● **Input material**
%%
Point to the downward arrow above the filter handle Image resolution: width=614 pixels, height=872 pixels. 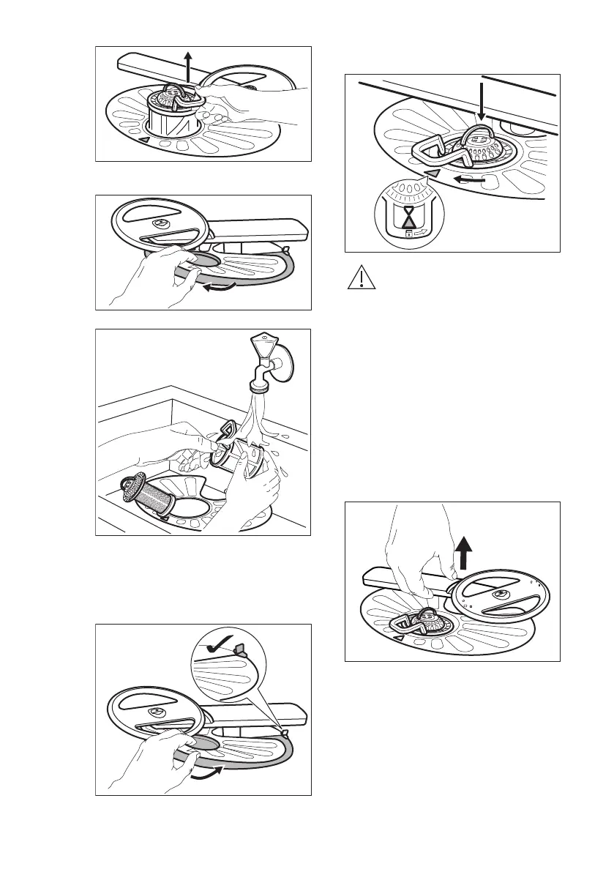pos(480,103)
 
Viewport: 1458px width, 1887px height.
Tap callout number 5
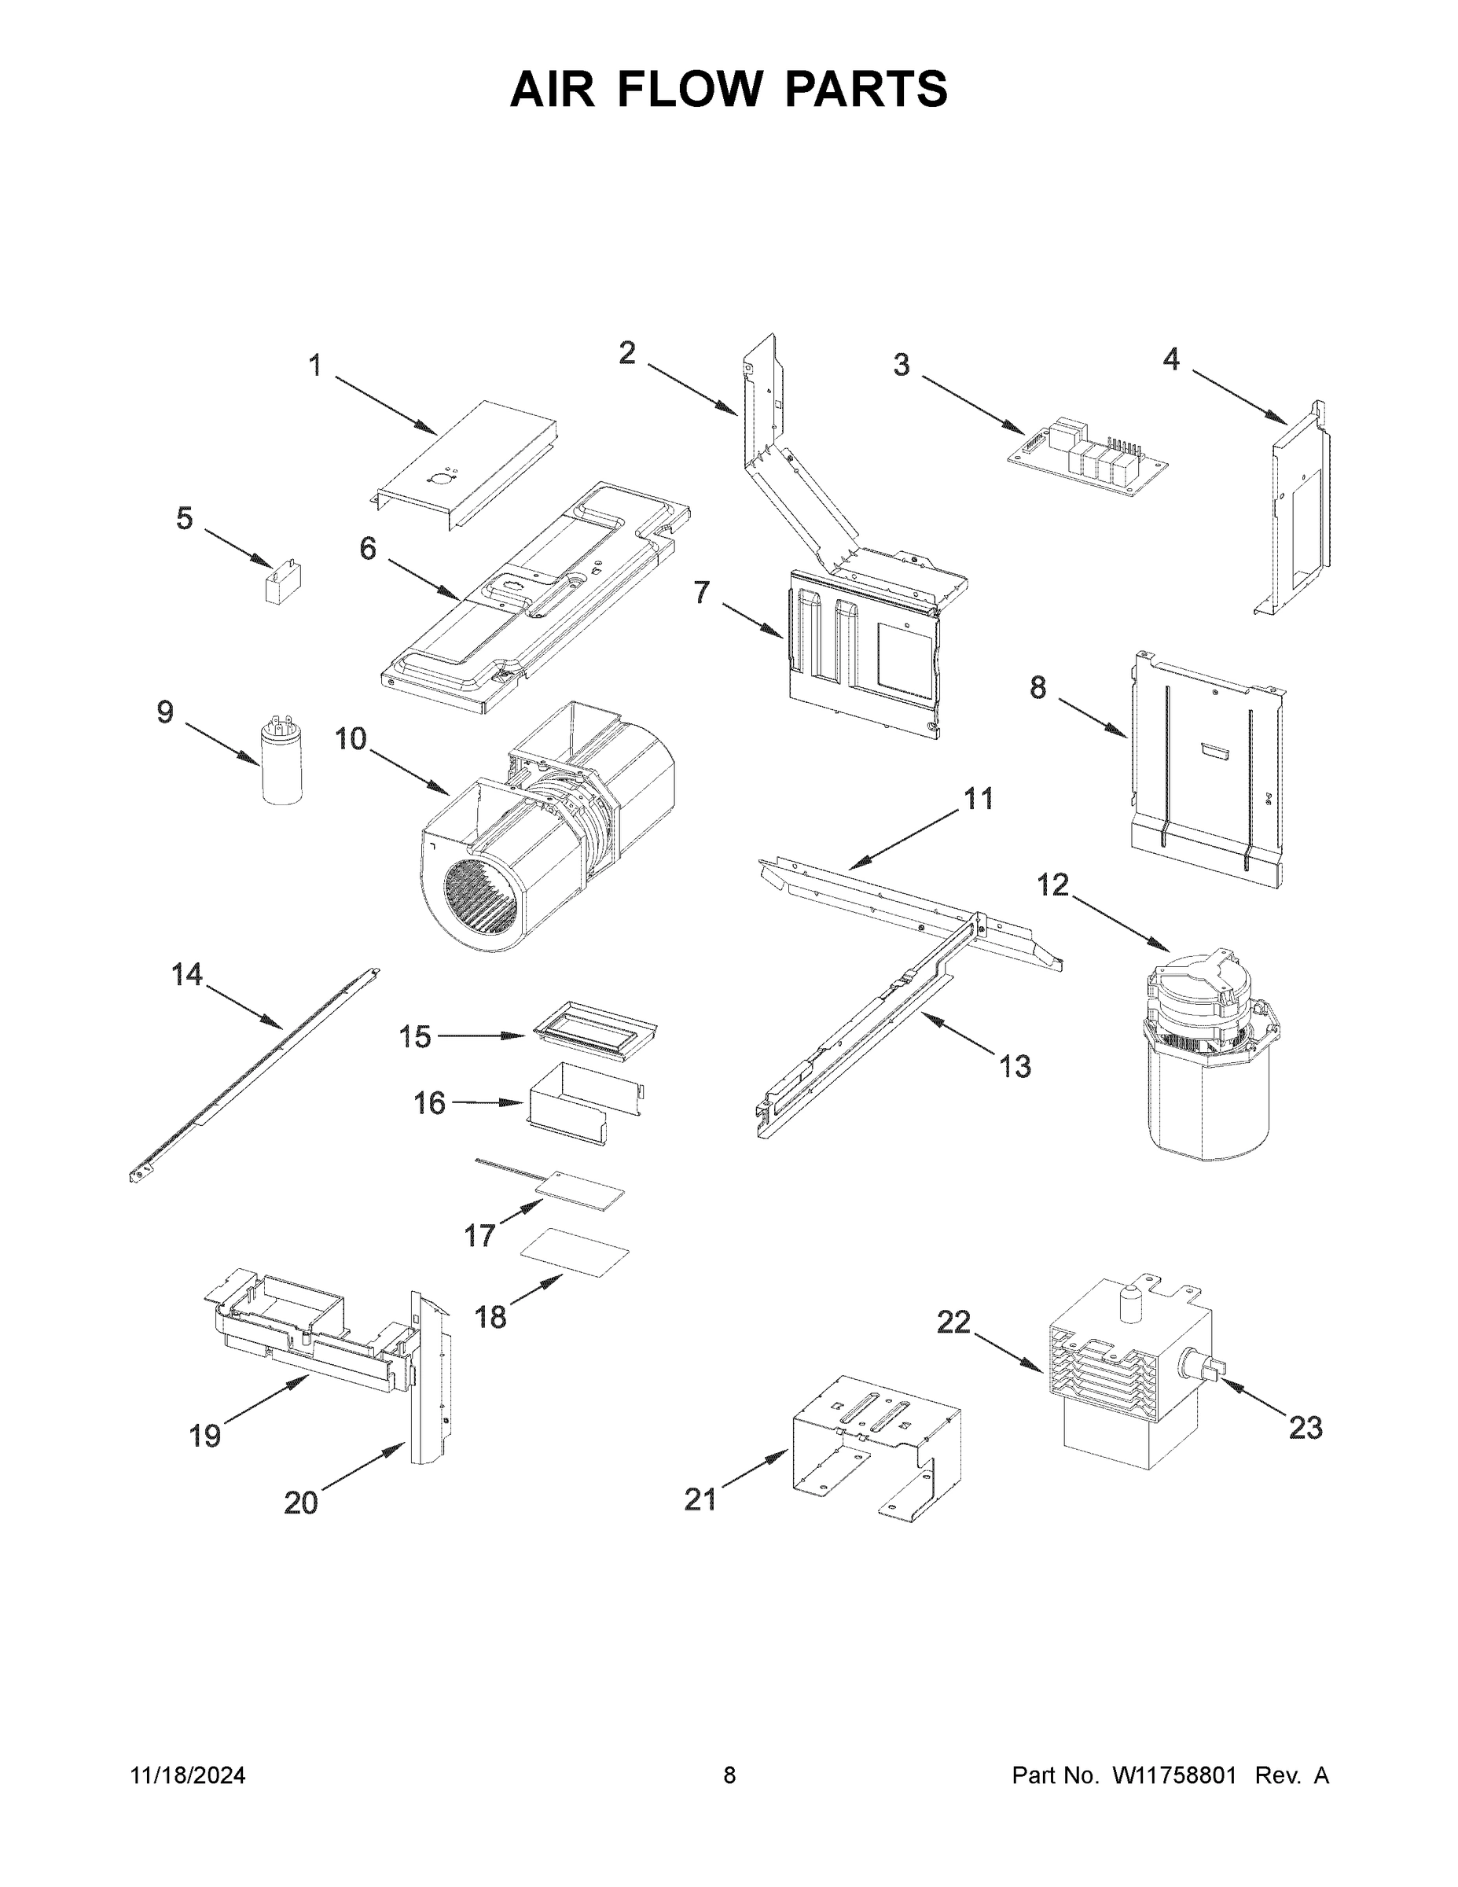pyautogui.click(x=185, y=518)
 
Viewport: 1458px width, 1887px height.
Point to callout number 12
pyautogui.click(x=1053, y=885)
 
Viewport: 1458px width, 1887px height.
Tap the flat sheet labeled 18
pyautogui.click(x=575, y=1252)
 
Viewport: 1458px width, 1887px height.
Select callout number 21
pyautogui.click(x=700, y=1499)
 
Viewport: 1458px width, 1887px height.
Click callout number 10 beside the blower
pyautogui.click(x=351, y=740)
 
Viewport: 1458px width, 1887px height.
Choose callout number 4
pyautogui.click(x=1170, y=359)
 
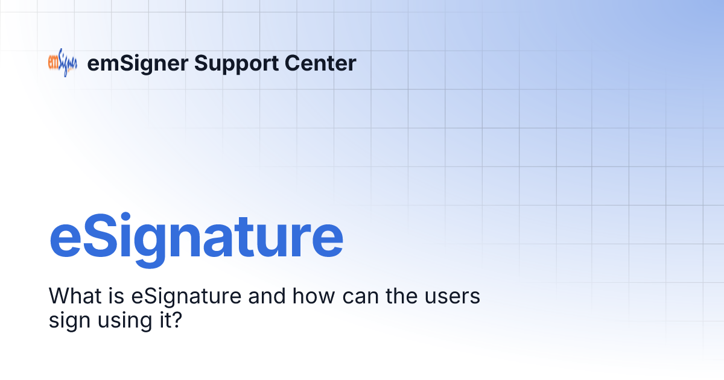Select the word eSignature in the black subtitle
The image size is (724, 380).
176,297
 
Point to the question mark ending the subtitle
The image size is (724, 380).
%%
● **Task prompt**
Can you reproduce the items word for word, starting at the line that contains "Point to the question" and ending at the last line of the items?

● **Solution**
Point to the question mark ending the subtitle
The image size is (724, 380).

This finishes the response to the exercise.